• [EXERCISE DETAILS]:
Copy each line of the data that has "coordinates" in it.

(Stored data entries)

++++++++

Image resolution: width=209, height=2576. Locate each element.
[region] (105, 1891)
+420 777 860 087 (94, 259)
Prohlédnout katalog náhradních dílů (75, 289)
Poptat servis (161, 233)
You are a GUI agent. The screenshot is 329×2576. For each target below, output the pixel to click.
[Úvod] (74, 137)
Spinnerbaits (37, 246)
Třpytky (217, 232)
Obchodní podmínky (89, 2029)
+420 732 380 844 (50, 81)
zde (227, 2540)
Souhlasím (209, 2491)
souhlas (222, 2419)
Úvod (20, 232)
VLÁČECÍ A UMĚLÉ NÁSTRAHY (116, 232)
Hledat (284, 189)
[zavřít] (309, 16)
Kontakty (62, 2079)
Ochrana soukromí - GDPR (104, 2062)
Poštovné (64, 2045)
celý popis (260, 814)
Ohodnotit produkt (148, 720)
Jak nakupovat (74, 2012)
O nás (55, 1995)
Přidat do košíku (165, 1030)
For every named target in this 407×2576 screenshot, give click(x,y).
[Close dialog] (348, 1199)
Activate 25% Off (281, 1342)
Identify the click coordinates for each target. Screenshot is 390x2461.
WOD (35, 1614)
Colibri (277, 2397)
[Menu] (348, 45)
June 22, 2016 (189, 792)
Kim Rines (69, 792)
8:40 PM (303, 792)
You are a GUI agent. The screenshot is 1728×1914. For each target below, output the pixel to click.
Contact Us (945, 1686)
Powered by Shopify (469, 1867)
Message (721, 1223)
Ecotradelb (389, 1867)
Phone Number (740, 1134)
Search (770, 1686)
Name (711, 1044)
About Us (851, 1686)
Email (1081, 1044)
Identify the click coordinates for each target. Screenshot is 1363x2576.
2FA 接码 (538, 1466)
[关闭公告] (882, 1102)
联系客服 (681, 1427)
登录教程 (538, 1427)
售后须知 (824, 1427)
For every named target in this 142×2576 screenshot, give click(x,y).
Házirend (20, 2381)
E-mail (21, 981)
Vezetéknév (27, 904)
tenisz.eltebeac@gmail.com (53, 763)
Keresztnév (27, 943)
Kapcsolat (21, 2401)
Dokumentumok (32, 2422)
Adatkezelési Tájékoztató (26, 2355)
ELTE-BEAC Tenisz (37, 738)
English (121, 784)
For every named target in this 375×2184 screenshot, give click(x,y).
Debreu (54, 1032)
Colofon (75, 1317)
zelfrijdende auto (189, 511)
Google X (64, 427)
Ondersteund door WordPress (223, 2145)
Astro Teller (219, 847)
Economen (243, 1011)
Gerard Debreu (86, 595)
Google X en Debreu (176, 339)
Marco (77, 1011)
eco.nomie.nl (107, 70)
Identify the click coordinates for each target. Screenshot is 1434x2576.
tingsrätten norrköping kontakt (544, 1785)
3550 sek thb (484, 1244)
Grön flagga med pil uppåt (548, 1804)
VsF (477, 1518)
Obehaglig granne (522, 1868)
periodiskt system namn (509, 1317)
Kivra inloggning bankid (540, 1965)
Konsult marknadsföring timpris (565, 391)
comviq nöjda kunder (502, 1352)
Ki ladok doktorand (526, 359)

++++++++

• [ANSWER SECTION]:
Identify the click coordinates for each target. Screenshot is 390x2461.
Identify the click coordinates for each target. Screenshot is 1363x2576.
Identify the click coordinates for each target. Screenshot is 1434x2576.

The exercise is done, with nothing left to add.